Karina miró su cara y de inmediato le vino a la mente aquel beso en la salida de emergencia; el corazón se le desbocó, perdiendo el compás.
Temía que la sorprendiera de nuevo con otro beso.
Si seguían así, no sabía hasta dónde podrían llegar.
Así que, terminando el último bocado, dejó los cubiertos sin pensarlo dos veces.
—Tengo trabajo pendiente, me adelanto al estudio.
Dicho esto, salió disparada y se encerró en el estudio, asegurándose de ponerle seguro a la puerta.
En la sala, Lázaro observó cómo huía, su silueta perdiéndose tras la puerta. Sus ojos se oscurecieron, pero al final lo único que hizo fue dibujar una mueca resignada antes de regresar a su propio departamento.
...
La semana siguiente transcurrió con una armonía poco común.
Lázaro, puntual, le traía todos los días la misma comida que repartían en la estación de bomberos.
Al terminar el trabajo, cenaban juntos en el departamento de Karina.
La lluvia, que no había dado tregua, finalmente se detuvo.
Pero cada vez que Karina pensaba que el clima despejado significaba cumplir su promesa de acompañar a Lázaro a correr al trabajo, sentía que la cabeza le daba vueltas.
Esa noche, después de cenar, por fin se armó de valor.
—Oye... si mañana amanece sin lluvia, voy contigo a correr, ¿va?
No quería quedar como alguien que no cumple su palabra.
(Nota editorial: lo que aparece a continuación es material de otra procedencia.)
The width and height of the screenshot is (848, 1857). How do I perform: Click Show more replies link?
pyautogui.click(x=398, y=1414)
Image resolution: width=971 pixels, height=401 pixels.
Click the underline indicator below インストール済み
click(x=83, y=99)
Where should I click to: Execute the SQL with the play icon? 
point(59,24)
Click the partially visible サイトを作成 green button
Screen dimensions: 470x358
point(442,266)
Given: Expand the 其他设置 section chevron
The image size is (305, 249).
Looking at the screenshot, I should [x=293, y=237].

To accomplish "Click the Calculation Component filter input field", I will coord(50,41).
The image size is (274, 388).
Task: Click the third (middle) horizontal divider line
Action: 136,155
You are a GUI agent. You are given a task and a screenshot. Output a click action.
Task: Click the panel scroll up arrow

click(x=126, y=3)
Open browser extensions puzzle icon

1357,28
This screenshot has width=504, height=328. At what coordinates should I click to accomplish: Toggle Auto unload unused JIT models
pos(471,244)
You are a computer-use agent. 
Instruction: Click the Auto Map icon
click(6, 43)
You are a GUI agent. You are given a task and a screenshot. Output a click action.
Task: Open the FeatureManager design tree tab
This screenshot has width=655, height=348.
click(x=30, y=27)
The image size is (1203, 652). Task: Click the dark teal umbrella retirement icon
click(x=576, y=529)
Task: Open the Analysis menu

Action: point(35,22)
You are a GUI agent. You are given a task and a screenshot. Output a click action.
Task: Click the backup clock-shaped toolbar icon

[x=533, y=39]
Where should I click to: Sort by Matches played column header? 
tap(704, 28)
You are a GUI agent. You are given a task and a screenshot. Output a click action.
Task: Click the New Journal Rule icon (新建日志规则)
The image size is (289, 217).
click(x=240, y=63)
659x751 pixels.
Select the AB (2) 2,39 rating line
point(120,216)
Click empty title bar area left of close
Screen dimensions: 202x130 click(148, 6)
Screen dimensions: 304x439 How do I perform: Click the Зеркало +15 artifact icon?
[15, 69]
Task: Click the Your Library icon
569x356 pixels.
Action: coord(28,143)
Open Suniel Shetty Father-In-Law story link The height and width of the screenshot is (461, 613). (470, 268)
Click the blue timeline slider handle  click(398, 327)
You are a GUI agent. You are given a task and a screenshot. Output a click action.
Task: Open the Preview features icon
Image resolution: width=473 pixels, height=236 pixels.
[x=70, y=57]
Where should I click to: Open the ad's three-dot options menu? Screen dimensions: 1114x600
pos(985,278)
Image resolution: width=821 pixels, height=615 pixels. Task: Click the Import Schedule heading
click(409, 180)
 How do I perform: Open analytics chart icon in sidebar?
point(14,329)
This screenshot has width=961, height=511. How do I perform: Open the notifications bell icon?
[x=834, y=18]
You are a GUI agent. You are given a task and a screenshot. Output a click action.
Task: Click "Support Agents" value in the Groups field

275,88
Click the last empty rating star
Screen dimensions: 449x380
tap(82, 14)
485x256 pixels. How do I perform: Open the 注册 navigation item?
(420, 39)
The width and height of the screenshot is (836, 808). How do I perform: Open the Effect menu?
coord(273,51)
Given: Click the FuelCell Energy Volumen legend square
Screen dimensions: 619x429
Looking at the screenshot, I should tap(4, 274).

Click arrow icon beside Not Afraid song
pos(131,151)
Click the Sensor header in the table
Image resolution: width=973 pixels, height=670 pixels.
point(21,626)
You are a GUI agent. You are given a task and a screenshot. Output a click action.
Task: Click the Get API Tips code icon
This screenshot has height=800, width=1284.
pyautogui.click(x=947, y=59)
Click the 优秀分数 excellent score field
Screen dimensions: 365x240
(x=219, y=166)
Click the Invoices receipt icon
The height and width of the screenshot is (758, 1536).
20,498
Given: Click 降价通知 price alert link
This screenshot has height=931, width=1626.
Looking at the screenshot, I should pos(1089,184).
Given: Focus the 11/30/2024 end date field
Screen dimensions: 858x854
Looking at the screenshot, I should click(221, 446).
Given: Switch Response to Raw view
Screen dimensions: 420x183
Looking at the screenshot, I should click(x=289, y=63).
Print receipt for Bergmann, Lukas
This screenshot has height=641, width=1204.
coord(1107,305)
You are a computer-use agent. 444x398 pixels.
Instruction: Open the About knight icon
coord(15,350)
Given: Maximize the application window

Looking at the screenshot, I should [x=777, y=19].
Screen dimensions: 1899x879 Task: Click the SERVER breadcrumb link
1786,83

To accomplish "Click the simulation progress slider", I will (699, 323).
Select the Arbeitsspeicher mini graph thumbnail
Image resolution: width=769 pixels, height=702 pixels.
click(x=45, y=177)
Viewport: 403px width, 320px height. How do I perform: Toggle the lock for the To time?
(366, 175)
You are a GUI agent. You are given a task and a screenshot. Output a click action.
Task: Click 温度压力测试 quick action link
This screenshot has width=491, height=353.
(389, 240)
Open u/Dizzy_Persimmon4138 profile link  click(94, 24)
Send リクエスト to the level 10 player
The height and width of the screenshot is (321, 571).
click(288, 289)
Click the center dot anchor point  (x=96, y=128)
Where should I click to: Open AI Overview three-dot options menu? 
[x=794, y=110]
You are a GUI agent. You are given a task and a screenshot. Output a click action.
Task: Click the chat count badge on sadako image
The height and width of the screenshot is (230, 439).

Al escucharla, el brillo en los ojos negros de Lázaro se encendió.
—Perfecto. Esta noche te enseño cómo calentar antes de correr.
Karina soltó un quejido de inmediato:
—¿Ya tan rápido? ¡No, por favor!
Pero el destino tenía otros planes y ninguno de los dos pudo salirse con la suya.
Apenas Karina dejó el plato sobre la mesa, el teléfono sonó. Era Isabel, y su voz llegaba entre sollozos ahogados.
—¡Señorita, algo terrible pasó! ¡La señora... la señora se cayó por las escaleras!
La mente de Karina se nubló. No pensó en nada más, solo agarró las llaves del carro y salió corriendo.
Pero una mano grande y firme fue más rápida, quitándole las llaves.